On July 11, thousands of Bosnians will mark the 10th anniversary of the genocide.

Psychological Scars

Abdullah has not yet seen his father.

The early sufferings of the three children have left their deep psychological scars, with Mohammad dreaming of the comeback of the “globe-trotting” father and Hamza is haunted by the image of Idir behind bars in Bosnia before being handed over to the Americans.

“Everyday, Mohammad wakes up early to go to one of those charge-free schools built for orphans and when he comes home at noon, he reads for Hamza,” the bereaved mother added.

“Mohammad was only four years old when Idir was arrested, but he remembers every moment he spent with his father. But as he grew up, he can’t buy this talk that he father is abroad.”

In April, a group of lawyers filed a lawsuit against the Bush administration on behalf of Idir, asserting that he was tortured at the hands of his US jailers, and his appalling prison conditions drove Amnesty International to let out a moving plea to release him.

Prison guards, the lawsuit reads, beat Idir so badly that he suffered facial paralysis and stuck his head in a toilet, flushing repeatedly until he almost suffocated.

They allegedly sprayed him frequently in the face with a chemical, and threw him, tied up, onto a floor of crushed stones.

“They further held him down and pushed a garden hose into his mouth. They opened the spigot. As the water rushed in, Idir began to choke. The water was coming out of his mouth and nose,” according to the lawsuit, which was made public by Reuters at the time.

Lawyers asked the court to compel the US government to provide documents, medical histories and videotapes from prison monitoring cameras, as requested under the Freedom of Information Act.
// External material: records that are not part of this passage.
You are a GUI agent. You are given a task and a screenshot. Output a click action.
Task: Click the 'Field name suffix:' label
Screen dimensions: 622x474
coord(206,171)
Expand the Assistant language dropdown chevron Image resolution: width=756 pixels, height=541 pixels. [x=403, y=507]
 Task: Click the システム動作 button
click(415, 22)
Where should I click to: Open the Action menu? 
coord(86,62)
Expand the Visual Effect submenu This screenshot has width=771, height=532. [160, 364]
Guantanamo has been at the center of a political storm since a Newsweek report claimed that military interrogators at the camp flushed a Qur’an down a toilet to rattle Muslim detainees.
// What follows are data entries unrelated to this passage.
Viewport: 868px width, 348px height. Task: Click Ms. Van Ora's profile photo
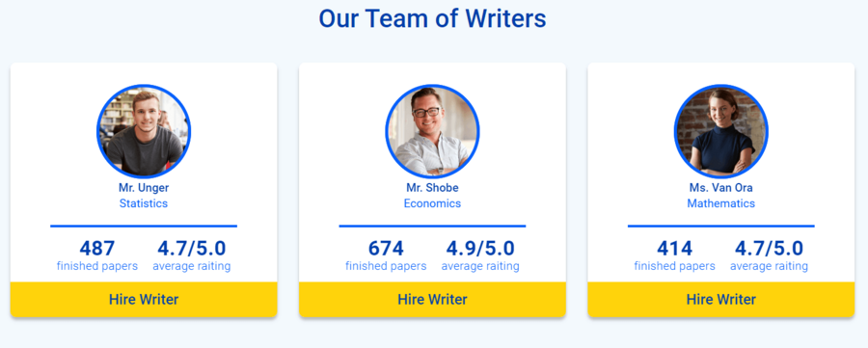(x=720, y=132)
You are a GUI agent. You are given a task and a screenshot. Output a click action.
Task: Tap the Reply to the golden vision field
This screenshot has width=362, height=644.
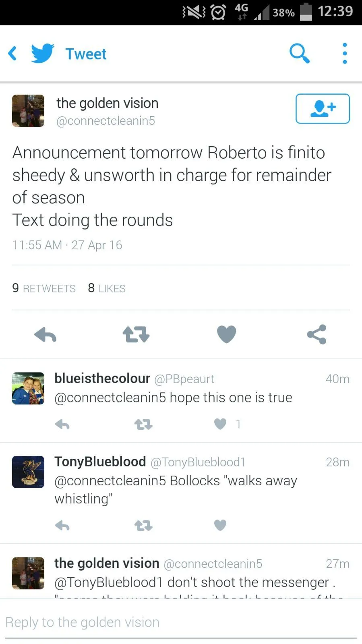181,622
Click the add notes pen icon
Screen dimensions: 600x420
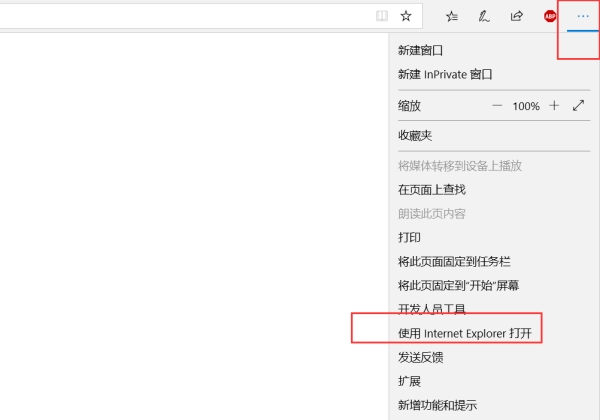click(x=484, y=16)
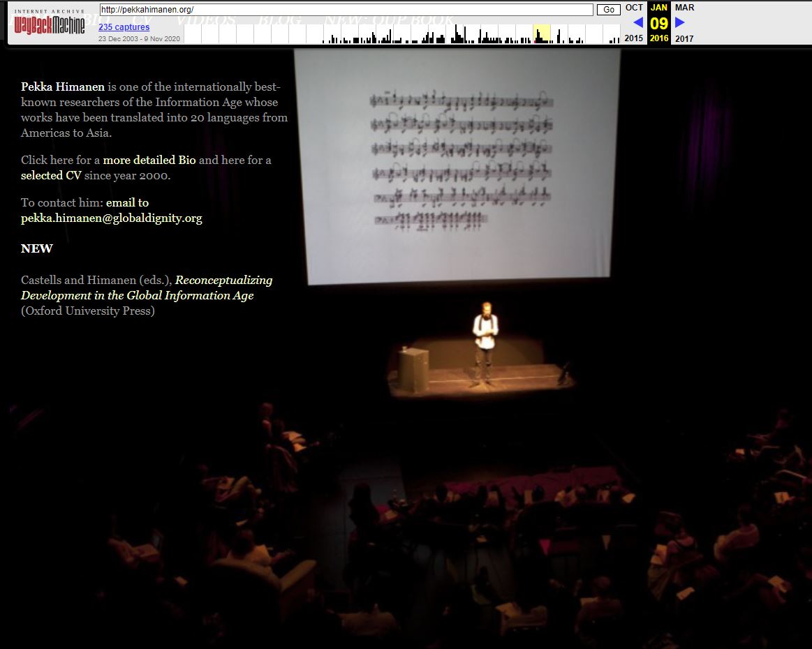Open the 235 captures link
The image size is (812, 649).
[124, 27]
The US military also detailed on June 3 five cases in which Guantanamo jailers had desecrated copies of the Noble Qur’an, including one incident which occurred as recently as March.

Once calling the prison the “gulag of our time,” Amnesty International said in a recent report that Guantanamo has become a “symbol of abuse and represents a system of detention that is betraying the best US values.”

Chief among the Guantanamo critics are former US presidents Jimmy Carter and Bill Clinton, who both called on the Bush administration to shut down the prison to demonstrate to the world America's commitment to human rights.